Completing TMX to Fund the Just Transition? Who Thought that One Up?

This post was written by Oil Sands Divestment and published on October 18, 2021.


The Canadian government used to roll out two stock answers when it was criticized for continuing to exploit fossil fuels. The first was that “no country in the world would leave Canadian oil untapped”, and the second that “oil is going to be needed for a long time so we need to keep pumping it.”

Those arguments were weak at the best of times but with the International Energy Association report this May, and the rapid decrease in the cost of renewables, there is general acknowledgement that most fossil fuels will have to stay in the ground – probably forever.

So the Canadian government needed another argument for completing TMX, and it’s PR specialists have obviously been tying themselves in knots to figure out a way to justify the project. The latest rationale can be found on the TMX website: “every dollar the federal government earns from the Trans Mountain Expansion (TMX) project will be invested in Canada’s clean energy transition.” 

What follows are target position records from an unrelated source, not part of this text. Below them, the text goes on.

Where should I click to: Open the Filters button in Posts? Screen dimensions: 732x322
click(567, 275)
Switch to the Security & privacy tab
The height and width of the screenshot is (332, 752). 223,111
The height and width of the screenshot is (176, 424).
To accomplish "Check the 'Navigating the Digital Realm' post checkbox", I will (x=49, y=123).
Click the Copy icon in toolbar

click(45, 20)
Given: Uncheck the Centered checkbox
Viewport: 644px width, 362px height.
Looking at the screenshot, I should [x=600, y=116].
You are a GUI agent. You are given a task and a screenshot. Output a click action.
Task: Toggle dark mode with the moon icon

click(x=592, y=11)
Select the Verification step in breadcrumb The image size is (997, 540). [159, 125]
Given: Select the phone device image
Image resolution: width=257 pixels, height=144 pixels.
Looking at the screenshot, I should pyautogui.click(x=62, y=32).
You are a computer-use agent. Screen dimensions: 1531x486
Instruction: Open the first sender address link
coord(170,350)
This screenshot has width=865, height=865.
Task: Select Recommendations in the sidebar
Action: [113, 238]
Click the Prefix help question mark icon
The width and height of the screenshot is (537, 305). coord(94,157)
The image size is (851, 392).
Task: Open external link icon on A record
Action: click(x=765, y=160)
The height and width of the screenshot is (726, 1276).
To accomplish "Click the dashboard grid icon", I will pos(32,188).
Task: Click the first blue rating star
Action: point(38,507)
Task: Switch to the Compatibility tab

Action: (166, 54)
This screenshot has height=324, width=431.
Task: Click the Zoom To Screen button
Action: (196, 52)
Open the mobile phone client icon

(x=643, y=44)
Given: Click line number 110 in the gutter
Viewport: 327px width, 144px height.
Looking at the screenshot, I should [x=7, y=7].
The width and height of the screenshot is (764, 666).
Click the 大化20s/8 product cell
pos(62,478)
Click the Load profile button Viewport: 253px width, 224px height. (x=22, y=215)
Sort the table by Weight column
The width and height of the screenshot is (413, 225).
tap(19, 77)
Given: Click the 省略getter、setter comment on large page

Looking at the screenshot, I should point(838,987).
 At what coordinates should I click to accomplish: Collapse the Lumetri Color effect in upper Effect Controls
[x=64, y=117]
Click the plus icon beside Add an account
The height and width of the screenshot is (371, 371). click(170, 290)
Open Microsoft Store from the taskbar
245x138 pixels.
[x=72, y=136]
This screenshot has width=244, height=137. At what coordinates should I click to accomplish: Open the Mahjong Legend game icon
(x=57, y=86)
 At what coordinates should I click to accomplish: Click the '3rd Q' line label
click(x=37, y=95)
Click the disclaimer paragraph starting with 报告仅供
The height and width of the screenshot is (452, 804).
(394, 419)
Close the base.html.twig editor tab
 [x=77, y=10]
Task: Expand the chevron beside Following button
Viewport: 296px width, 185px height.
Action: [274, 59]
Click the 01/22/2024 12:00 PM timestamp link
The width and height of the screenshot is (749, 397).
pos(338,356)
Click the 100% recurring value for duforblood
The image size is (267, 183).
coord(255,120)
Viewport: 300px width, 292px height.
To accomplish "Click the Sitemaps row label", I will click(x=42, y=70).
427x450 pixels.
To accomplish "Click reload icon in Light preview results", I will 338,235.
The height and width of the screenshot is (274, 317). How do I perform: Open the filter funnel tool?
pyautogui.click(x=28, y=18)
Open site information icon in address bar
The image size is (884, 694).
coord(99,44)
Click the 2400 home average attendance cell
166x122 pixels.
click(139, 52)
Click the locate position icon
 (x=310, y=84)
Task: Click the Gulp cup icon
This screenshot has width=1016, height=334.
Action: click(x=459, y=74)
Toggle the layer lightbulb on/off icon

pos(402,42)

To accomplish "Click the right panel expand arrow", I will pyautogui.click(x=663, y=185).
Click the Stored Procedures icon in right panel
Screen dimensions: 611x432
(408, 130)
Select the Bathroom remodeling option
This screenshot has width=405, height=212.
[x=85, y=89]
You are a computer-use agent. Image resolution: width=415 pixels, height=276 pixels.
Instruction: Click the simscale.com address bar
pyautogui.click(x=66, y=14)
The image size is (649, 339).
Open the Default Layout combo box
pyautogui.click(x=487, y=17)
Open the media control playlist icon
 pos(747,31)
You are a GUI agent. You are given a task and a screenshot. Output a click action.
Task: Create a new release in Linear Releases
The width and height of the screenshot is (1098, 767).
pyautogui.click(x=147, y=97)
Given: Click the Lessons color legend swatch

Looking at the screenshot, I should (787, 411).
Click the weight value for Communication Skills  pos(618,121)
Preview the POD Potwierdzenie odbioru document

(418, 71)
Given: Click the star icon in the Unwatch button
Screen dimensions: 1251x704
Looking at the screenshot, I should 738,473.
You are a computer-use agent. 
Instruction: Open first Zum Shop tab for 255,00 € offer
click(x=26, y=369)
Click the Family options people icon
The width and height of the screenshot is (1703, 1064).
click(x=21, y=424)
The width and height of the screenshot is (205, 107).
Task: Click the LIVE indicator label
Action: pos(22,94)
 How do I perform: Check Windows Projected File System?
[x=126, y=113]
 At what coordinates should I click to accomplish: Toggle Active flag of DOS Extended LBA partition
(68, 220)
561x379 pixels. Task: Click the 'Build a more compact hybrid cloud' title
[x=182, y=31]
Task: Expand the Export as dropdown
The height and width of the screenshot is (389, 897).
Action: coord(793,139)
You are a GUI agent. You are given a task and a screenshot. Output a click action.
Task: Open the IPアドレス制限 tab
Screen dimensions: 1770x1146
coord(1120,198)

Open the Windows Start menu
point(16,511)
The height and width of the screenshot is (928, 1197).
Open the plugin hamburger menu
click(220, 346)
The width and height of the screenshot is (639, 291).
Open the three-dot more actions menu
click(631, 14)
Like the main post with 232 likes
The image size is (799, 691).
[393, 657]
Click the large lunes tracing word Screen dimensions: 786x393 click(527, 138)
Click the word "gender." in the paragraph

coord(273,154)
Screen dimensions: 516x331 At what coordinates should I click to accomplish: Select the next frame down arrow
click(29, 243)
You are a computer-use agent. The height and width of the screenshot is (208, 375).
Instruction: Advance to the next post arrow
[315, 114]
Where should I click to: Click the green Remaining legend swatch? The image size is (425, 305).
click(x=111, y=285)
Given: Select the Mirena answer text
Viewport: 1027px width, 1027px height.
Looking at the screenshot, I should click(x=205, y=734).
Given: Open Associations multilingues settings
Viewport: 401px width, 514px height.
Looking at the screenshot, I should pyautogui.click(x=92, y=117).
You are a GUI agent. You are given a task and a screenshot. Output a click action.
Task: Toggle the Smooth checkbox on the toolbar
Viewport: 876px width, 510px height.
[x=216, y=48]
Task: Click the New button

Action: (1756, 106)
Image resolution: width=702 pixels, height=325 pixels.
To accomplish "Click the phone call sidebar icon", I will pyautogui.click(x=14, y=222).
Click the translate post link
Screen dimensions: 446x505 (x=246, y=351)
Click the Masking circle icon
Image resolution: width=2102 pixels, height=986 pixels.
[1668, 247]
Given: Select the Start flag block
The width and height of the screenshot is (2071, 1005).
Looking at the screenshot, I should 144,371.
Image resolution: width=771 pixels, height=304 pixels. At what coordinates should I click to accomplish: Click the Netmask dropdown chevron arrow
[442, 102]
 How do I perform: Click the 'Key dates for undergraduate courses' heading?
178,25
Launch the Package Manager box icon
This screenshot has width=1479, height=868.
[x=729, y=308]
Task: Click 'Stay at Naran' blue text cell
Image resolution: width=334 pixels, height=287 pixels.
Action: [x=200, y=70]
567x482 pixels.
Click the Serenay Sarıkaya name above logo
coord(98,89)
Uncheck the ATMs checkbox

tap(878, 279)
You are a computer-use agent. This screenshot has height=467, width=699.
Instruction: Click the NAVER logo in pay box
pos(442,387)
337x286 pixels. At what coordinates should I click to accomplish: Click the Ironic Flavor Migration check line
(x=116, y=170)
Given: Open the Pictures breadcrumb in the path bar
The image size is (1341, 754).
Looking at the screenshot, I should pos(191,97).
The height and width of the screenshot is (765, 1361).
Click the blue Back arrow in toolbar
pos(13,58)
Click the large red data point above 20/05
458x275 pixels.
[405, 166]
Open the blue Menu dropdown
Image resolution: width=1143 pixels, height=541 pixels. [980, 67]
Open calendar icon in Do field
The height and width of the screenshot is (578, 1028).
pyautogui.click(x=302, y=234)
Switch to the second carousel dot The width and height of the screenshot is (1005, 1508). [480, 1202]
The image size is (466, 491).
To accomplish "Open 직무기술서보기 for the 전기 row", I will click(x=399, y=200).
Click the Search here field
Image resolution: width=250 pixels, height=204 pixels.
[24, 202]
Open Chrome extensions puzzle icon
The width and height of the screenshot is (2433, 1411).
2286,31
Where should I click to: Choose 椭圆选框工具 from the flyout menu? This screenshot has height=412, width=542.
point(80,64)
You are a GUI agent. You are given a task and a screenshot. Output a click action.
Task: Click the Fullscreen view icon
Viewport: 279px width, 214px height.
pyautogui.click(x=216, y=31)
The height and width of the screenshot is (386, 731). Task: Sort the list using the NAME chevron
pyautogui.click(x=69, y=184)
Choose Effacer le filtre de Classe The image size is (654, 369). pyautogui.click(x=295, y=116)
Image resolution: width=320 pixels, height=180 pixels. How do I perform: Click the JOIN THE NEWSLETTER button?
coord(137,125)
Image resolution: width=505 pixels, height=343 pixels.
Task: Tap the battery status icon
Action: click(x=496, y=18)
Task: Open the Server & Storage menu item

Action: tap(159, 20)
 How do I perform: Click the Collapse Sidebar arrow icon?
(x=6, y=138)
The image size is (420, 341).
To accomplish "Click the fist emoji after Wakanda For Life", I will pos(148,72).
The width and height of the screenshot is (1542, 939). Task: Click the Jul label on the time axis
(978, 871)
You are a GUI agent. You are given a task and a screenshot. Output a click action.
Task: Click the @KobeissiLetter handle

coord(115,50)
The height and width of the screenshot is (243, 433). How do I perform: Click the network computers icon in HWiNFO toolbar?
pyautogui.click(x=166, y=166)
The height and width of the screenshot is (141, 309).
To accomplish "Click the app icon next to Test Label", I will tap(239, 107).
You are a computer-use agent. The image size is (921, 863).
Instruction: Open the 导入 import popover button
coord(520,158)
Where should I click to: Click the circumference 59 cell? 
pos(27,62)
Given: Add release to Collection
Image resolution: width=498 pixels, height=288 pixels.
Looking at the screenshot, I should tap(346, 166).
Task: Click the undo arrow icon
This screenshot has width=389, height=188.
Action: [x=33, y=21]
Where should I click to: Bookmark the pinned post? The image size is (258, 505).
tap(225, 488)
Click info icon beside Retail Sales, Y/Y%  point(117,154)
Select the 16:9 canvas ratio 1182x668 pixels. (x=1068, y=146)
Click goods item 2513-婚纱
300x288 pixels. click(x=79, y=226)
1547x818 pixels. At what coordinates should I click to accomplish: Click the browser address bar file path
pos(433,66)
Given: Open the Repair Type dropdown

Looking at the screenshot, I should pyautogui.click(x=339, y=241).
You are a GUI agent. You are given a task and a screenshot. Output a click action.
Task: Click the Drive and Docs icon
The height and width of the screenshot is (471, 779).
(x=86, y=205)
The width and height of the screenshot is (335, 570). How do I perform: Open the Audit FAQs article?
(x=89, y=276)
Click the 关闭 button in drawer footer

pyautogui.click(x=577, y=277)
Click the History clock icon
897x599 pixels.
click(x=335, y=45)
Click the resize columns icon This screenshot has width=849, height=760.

Our environment minister Jonathan Wilkinson said the same thing in August: “Canada needs to ensure that in the context of that transition, it’s extracting full value for its resources and using that money to push forward in terms of reducing emissions”

If Lewis Carroll and Franz Kafka had collaborated on a story they couldn’t have done better! So, we’re planning to take the world’s most polluting oil, put it in a pipeline from Alberta to Vancouver, and ship it to Asia. And then we’re going to use the funds from destroying any hopes of Canada meeting its Paris commitment to repair the damage? That’s a bit like selling your kid’s favorite toy with the rationale that you’re going to buy them an even better toy – maybe sometime in the distant future.

Apart from anything else government funds are highly fungible, so how are we ever to know that funds from TMX are going to be used for a specific purpose, or even if the government uses the TMX funds for the just transition, what’s to stop it diverting other funds originally intended for the just transition to something else (another pipeline for example?).

It’s difficult to know why the Canadian government is continuing with TMX. Is it because of votes in Alberta, because they sincerely believe that it’s in the long term Canadian and global interest, or they don’t want to lose the political and financial capital of closing it down? Whichever it is, if the rationale for TMX doesn’t make sense, it’s more likely that we’ll see increased divestment.